4. OTHER ACTIVITIES 4OA1 Performance Indicator Verification Licensee records were reviewed to determine whether the submitted PI statistics were calculated in accordance with the guidance contained in NEI 99-02, Regulatory Assessment Performance Indicator Guideline.

Cornerstone: Mitigating Systems

.1 Safety System Unavailability, Residual Heat Removal a. Inspection Scope The inspector assessed the accuracy of the PI for RHR unavailability for the period of July1, 2000, through June 30, 2001, for both units through a review of out-of-service logs maintained by the system engineer, operating logs, and the maintenance rule database and verified selected planned, unplanned, and fault exposure unavailable hours.

b. Findings No findings of significance were identified.

Cornerstone: Emergency Preparedness

.2 Emergency Response Organization Drill/Exercise Performance PI a. Inspection Scope The inspector assessed the accuracy of the PI for ERO drill and exercise performance (DEP) through review of a sample of drill records. Documentation was reviewed for an ERO drill conducted on April 6, 2001 and licensed operator requalification drills conducted on October 31, 2000 to verify the licensees reported data regarding successes in emergency classifications, notifications, and protective action recommendations.

b. Findings No findings of significance were identified.

.3 ERO Drill Participation PI a. Inspection Scope The inspector assessed the accuracy of the PI for ERO drill participation through review of the training records for 6 of the 48 individuals assigned to key positions in the ERO as of the end of the second quarter of 2001.

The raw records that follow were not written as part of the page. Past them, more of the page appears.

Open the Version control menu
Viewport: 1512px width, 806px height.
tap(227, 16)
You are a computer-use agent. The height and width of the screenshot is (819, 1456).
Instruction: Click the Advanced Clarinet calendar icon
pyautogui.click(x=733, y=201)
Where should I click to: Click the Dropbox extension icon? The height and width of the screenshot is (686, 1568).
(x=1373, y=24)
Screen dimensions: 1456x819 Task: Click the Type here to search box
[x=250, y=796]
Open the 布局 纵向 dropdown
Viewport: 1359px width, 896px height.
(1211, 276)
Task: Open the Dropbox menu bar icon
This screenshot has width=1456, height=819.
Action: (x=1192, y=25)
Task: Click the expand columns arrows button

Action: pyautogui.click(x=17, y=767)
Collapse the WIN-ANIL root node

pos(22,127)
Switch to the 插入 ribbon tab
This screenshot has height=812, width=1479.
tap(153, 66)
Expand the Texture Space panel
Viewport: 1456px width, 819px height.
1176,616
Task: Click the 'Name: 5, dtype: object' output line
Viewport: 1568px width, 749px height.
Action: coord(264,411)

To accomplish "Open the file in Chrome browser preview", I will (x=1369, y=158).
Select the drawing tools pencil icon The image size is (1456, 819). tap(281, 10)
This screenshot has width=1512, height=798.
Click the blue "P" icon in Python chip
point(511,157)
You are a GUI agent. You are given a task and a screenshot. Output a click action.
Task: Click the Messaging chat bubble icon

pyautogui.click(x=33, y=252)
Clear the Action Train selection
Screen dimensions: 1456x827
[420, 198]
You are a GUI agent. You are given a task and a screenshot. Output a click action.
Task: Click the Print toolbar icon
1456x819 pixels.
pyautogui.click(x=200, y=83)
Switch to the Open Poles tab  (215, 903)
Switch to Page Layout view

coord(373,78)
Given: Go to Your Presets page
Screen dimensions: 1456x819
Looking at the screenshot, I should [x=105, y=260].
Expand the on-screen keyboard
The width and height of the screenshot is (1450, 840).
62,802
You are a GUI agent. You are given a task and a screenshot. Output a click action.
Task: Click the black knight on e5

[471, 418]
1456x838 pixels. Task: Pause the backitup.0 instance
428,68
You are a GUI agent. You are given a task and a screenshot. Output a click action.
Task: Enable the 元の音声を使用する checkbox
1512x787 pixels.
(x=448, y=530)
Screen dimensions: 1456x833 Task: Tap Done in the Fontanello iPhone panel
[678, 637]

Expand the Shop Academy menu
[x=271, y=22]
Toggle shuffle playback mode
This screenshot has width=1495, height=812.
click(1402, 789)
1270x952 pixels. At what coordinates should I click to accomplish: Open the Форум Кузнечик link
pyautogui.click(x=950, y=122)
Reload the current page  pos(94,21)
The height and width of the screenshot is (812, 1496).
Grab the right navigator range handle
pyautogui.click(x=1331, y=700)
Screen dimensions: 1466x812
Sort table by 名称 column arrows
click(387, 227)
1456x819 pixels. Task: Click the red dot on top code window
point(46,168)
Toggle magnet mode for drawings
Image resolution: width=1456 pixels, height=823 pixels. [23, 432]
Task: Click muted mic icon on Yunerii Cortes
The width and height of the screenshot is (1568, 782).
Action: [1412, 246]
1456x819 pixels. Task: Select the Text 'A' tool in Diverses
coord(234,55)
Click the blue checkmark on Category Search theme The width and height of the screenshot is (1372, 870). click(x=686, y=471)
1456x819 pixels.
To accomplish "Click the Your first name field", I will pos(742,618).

b. Findings No findings of significance were identified.

.4 Alert and Notification System (ANS) Reliability PI a. Inspection Scope The inspector assessed the accuracy of the PI for the ANS reliability through review of a sample of the licensees records of siren tests conducted from July 1, 2000 to June 30, 2001.

b. Findings No findings of significance were identified.

Cornerstone: Public Radiation Safety

.5 RETS/ODCM Radiological Effluent Occurrences a. Inspection Scope The inspectors reviewed licensee PERs for liquid or gaseous effluent releases that were reported to the NRC, Licensee Event Reports, and the 2000 Annual Radioactive Effluent Release Report plus raw/draft data for the first three quarters of 2001 to assess whether all radiological effluent release occurrences in excess of limits were counted as PI occurrences.

b. Findings No findings of significance were identified.

Cornerstone: Occupational Radiation Safety

.6 Occupational Exposure Control Effectiveness a. Inspection Scope The inspectors reviewed licensee PERs and self-assessments for the first three quarters of 2001 for high radiation area, very high radiation area, and unplanned exposure occurrences to assess whether nonconformances were properly classified as PI

occurrences. The licensees database, which contained RCA exit transactions with exposures greater than 100 mrem, was reviewed by the inspectors to determine whether the exposures were within RWP limits and whether any met the criterion for a PI occurrence.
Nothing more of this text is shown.